Hector Peart Prud’homme

Hector Peart Prud’homme

WEST CORNWALL — Hector Peart Prud’homme, of West Cornwall  died Sept. 22, 2021, of congestive heart failure at age 90. As he passed away at home, he held the hand of his wife of 63 years, Erica (Child) Prud’homme.

Hector was born on July 7, 1931, at the American Hospital in Paris, France, the eldest of three sons of the late Anne Carolyn (Bissell) and Hector C. Prud’homme. Hector C. moved his family to the U.S. and raised his family in Farmington and Canton, Conn. For junior high school, Hector P. attended the Brooks School in Massachusetts, and in high school he graduated from the International School of Geneva, Switzerland.
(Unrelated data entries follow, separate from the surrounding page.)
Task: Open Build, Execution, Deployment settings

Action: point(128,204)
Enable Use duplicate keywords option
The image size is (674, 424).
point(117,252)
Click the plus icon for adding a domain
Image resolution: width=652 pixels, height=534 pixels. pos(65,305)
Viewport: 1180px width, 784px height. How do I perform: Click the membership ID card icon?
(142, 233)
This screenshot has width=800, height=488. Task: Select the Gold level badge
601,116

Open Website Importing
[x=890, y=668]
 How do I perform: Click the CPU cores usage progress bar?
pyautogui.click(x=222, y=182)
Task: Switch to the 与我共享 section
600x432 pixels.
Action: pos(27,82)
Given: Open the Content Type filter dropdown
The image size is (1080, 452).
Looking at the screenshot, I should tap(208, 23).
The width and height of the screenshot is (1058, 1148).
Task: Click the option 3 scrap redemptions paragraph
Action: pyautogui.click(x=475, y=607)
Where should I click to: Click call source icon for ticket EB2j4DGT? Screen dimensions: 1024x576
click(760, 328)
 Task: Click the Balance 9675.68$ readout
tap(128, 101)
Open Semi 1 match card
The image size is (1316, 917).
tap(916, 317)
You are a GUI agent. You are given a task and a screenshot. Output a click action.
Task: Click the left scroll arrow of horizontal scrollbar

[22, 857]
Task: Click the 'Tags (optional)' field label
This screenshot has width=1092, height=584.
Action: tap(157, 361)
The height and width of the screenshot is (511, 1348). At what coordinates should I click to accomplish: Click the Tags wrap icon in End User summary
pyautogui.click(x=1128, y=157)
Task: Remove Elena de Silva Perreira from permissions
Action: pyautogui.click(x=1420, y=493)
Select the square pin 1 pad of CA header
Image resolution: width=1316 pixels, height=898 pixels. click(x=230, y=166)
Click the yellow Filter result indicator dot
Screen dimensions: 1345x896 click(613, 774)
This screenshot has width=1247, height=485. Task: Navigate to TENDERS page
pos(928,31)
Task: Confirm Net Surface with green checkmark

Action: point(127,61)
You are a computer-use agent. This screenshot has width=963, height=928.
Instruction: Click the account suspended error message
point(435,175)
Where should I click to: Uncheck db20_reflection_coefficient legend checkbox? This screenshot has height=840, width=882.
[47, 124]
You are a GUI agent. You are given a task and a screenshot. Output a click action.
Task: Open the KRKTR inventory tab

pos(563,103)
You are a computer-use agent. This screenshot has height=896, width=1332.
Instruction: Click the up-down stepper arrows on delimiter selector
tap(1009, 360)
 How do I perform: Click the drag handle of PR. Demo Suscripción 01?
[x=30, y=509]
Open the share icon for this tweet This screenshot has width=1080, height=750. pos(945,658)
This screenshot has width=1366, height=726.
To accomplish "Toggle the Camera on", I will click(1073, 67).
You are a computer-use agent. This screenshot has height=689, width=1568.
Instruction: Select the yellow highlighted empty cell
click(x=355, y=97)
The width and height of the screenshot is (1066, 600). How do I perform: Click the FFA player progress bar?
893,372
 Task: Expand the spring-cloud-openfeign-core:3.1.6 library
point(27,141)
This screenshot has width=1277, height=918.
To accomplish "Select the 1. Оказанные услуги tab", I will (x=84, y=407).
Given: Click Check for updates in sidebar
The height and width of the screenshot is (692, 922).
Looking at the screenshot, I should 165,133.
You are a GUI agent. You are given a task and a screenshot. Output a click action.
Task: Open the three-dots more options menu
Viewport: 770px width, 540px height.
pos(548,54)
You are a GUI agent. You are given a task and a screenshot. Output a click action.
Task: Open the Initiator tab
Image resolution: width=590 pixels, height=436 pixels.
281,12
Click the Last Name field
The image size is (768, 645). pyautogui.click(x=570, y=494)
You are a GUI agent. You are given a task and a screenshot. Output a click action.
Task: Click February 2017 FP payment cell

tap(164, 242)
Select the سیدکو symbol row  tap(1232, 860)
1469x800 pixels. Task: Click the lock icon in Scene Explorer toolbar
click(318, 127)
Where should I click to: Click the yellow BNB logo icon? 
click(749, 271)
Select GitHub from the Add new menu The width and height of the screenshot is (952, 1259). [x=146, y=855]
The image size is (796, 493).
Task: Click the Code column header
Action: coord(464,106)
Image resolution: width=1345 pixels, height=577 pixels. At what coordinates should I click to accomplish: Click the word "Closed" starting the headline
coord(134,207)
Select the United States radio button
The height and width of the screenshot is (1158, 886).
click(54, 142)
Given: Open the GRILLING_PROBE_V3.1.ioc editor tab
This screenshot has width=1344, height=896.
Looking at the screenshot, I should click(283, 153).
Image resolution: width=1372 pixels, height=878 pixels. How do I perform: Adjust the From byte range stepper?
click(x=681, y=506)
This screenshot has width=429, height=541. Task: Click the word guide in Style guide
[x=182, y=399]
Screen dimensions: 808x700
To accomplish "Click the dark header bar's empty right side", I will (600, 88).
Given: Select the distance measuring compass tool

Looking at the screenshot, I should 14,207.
In 1954 he graduated from Yale University with a B.A. in history and was a member of the Elihu society. 

On May 31, 1958, he married Erica Child, an artist, and they raised their three children in New York City and Cornwall.

Fluent in French, Hector served as a U.S. Army intelligence officer at a NATO base in St-Jean d’Angely, France, from 1954-1956. Upon returning to the U.S. in 1956, he joined the private bank Brown Brothers & Harriman in New York City, as a trainee. Developing a specialty in commercial banking, he focused on foreign currency and foreign bank relations, and spent his entire career at the firm. In the late 1970s, he established the bank’s first business relations with China, and later ran Brown Brothers Foreign Exchange Advisory Service, a currency consulting business with Fortune 500 companies as clients. As a general partner at Brown Brothers for over a decade, Hector traveled extensively in Europe and Asia. 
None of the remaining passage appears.